# Exercise instructions
Whenever a line of the data below holds the string "arrow", copy that line.

:: Given information ::

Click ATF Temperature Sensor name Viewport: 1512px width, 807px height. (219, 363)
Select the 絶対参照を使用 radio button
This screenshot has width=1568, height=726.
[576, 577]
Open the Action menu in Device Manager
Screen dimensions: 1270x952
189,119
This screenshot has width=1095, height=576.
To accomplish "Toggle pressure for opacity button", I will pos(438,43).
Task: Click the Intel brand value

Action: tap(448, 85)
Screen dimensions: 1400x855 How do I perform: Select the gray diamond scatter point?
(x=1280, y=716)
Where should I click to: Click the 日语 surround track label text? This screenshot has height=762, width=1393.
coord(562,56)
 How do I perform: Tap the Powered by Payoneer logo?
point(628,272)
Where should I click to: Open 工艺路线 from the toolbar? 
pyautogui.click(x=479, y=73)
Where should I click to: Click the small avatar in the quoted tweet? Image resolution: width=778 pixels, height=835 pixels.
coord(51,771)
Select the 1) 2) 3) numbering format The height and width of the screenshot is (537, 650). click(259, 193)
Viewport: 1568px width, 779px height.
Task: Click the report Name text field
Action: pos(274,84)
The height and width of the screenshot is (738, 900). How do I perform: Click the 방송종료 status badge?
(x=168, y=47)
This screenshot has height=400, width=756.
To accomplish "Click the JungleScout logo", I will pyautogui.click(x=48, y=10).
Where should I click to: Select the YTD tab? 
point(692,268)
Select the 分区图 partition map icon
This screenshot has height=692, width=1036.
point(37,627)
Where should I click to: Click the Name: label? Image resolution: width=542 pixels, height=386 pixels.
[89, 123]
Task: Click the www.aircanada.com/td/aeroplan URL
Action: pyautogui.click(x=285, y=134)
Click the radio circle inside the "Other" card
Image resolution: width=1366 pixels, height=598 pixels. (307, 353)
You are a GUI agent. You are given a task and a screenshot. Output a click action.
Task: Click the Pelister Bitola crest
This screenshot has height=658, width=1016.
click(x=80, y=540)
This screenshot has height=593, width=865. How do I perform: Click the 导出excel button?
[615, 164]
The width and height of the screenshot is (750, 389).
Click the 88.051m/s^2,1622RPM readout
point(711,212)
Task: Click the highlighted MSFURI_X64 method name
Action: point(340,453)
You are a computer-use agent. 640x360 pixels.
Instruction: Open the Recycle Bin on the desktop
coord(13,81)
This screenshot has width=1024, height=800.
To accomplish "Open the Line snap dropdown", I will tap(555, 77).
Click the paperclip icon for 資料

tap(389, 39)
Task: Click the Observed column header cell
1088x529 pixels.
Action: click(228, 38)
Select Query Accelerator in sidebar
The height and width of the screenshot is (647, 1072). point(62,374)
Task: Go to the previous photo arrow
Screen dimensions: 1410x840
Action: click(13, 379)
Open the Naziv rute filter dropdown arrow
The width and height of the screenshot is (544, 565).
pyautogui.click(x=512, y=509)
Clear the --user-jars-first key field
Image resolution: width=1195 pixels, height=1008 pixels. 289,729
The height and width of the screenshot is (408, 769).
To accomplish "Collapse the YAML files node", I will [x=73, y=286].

:::

# Answer to this task
Task: Go to the previous photo arrow
Open the Naziv rute filter dropdown arrow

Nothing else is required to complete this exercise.